Food habits data can be used to derive an estimate of consumption, or daily ration for sharks. Knowledge of daily ration and conversion efficiency can be used to determine the sharks' energy needs and potential for growth and reproductive success, which is important for management of shark fisheries. Consumption estimates can also be used to understand potential impacts on prey populations and on competitors (including fisheries). Daily ration is generally found either by using a bioenergetics approach, or by using the weight of stomach contents and gastric evacuation rates. For the bioenergetics approach, energy expenditures (routine metabolism, metabolic cost of activity, losses to excretion and egestion) are directly measured, or are estimated using measurements from other shark species, and scaling these to the environmental temperatures typical for the species being examined.

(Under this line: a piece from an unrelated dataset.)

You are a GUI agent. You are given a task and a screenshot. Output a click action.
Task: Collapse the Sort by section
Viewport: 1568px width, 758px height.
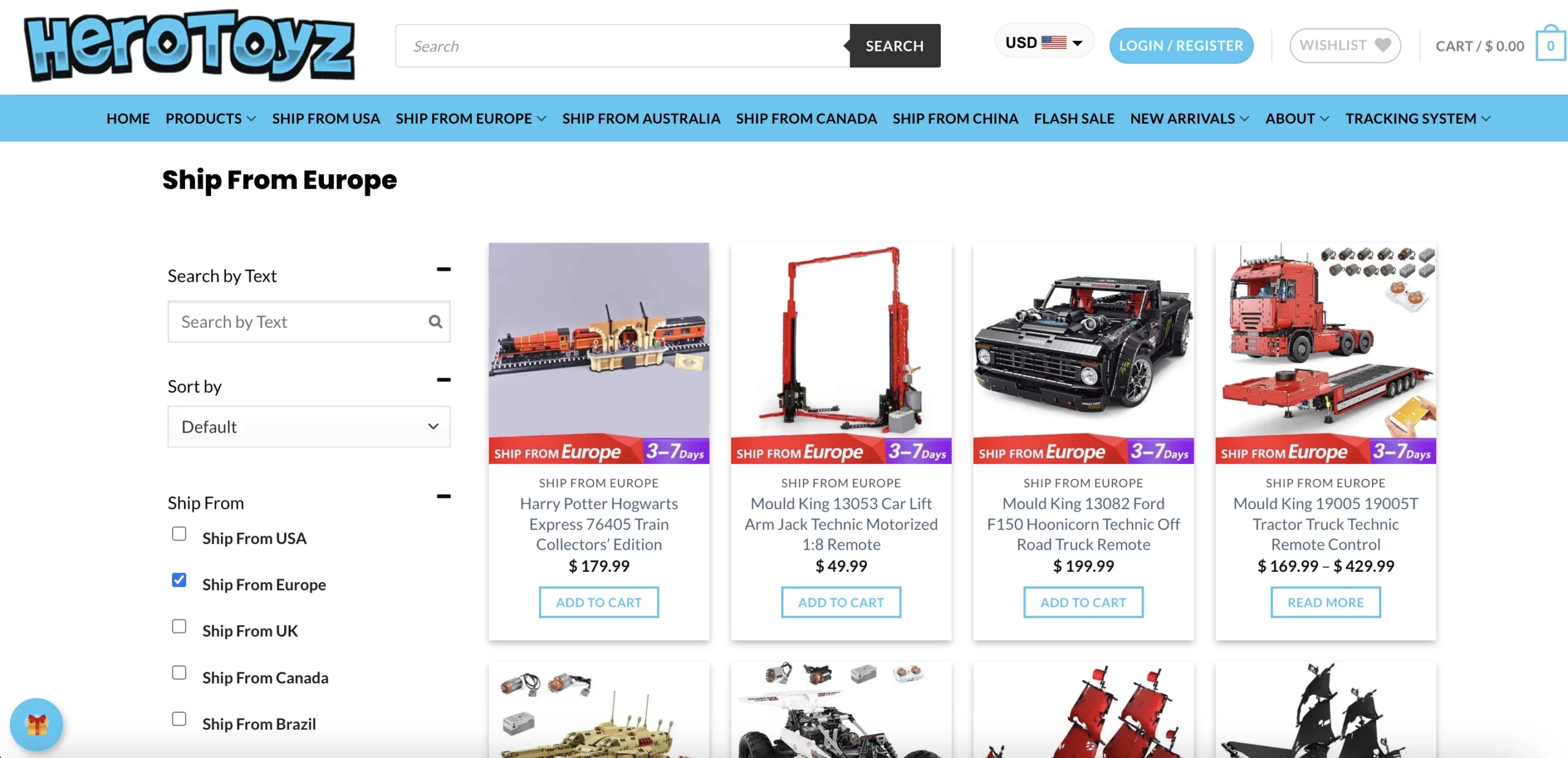point(443,380)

The amount of food necessary to cover these energetic costs is the maintenance ration, the lowest amount the shark can consume. Any consumption over this amount can be spent on growth and reproduction. If growth and reproductive costs are known, the amount ingested can be deduced.
Smooth Dogfish Stomach

Smooth Dogfish Stomach

The second method requires knowledge of the weight of stomach contents over the course of a day and an estimate of gastric evacuation rate (GER). Mean stomach content weights are found at fixed time intervals over a 24-hour period, or an average for the entire 24-hour period is used. The GER is generally derived in a laboratory for each prey type, although the GER for some sharks has been estimated from field experiments (Kohler 1987, Medved 1985). The equations used (from Elliot and Persson 1978) to find daily ration are based on the assumption that the amount of food in the stomach at any time is a function of the amount consumed, the time since consumption, and the evacuation rate.

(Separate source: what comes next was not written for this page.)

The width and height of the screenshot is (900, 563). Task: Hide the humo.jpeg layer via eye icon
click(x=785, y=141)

Since at least some equation parameters for either method of determining daily ration must be estimated from other species, both approaches are often used to find the best estimate for daily ration.

References

Cortés, E. 1997. A critical review of methods of studying fish feeding based on analysis of stomach contents: application to elasmobranch fishes. Canadian Journal of Fisheries and Aquatic Sciences 54: 726-738.

Elliot, J.M. and L. Persson 1978. The estimation of daily rates of food consumption for fish. Journal of Animal Ecology 47: 977-991.

Ferry, L.A., S.L. Clark, G.M. Cailliet 1997. Food habits of spotted sand bass (Paralabrax maculatofasciatus, Serranidae) from Bahia De Los Angeles, Baja California. Bulletin of the Southern California Academy of Sciences 96(1): 1-21.

Kohler, N.E. 1987. Aspects of the feeding ecology of the blue shark, Prionace glauca in the western North Atlantic. PhD Dissertation, University of Rhode Island, Kingston, 163pp.

Liao, H., C.L. Pierce, J.G. Larscheid 2001. Empirical assessment of indices of prey importance in the diets of predacious fish. Transactions of the American Fisheries Society 130: 583-591.

Medved, R.J. 1985. Gastric evacuation in the sandbar shark, Carcharhinus plumbeus. Journal of Fish Biology 26: 239-253.

Pinkas, L., M.S. Oliphant, I.L.K. Iverson 1971. Food habits of albacore, bluefin tuna, and bonito in California waters. California Fish and Game 152: 1-105.

Stillwell, C.E. and N.E. Kohler 1982. Food, feeding habits, and estimates of daily ration of the shortfin mako (Isurus oxyrinchus) in the northwest Atlantic. Canadian Journal of Fisheries and Aquatic Sciences 39: 407-414.

www.nefsc.noaa.gov
Search
Link Disclaimer
webMASTER
Privacy Policy
Survey
(File Modified Sep. 13 2011)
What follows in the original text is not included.